Modern theodolites as described, for example, in the printed publication "Prospekt, Vermessungsinstrumente, Leica AG, Liste G1 916d, Schweiz 1993" [Brochure, Measuring instruments, Leica AG, List G1 916d, Switzerland 1993] are distinguished by a high setting precision in the horizontal and vertical directions. Depending on the precision class of the respective theodolite, it is possible, in this case, to achieve standard deviations of up to 0.3". This corresponds to a setting precision of &lt;0.2 millimeter at a distance of 100 meters.
It becomes clear from this example that these precisions can be achieved only by an extremely high outlay on precision mechanics.

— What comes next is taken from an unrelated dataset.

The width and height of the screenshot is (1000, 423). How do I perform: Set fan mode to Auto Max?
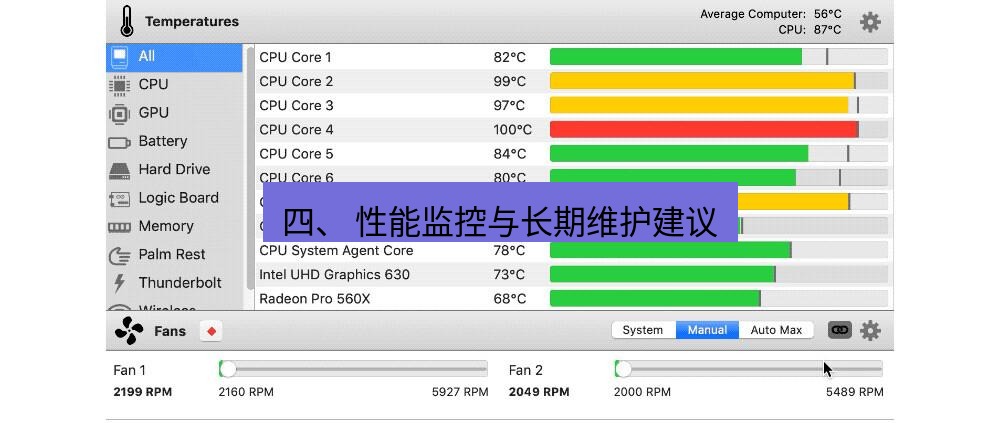coord(776,330)
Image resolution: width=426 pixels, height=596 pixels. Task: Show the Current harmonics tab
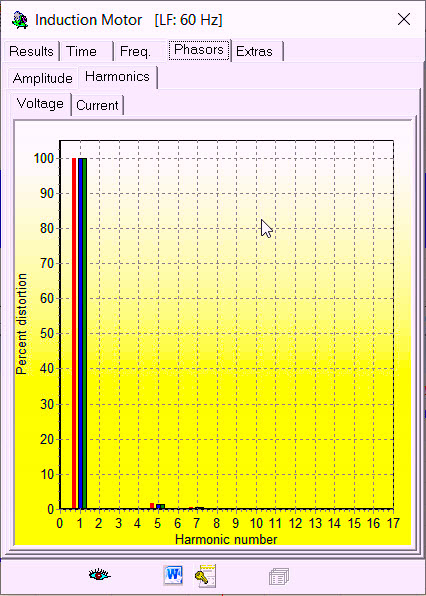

In order to ensure this, a transition has been made to equip the manually controlled positioning drive, which is a rotating knob as a rule, with an encoder. The encoder signals are used to drive a setting motor. The manual alignment of the theodolite is therefore no longer done by a purely precision-mechanical gear, but by using a combination having electronic and mechanical drive elements.
Such drives have proven themselves in practice. However, vibrations and twisting movements are transmitted to the theodolite when the rotating knob is actuated. Exact sighting of the target is rendered difficult by such vibrations and twisting movements, particularly in the case of theodolites of the highest precision class.
The problems identified are not intended to be exhaustive but are among the many that reduce the precision of theodolites. Other problems may also exist. However, those presented above should be sufficient to demonstrate that currently known solutions are amenable to worthwhile improvement.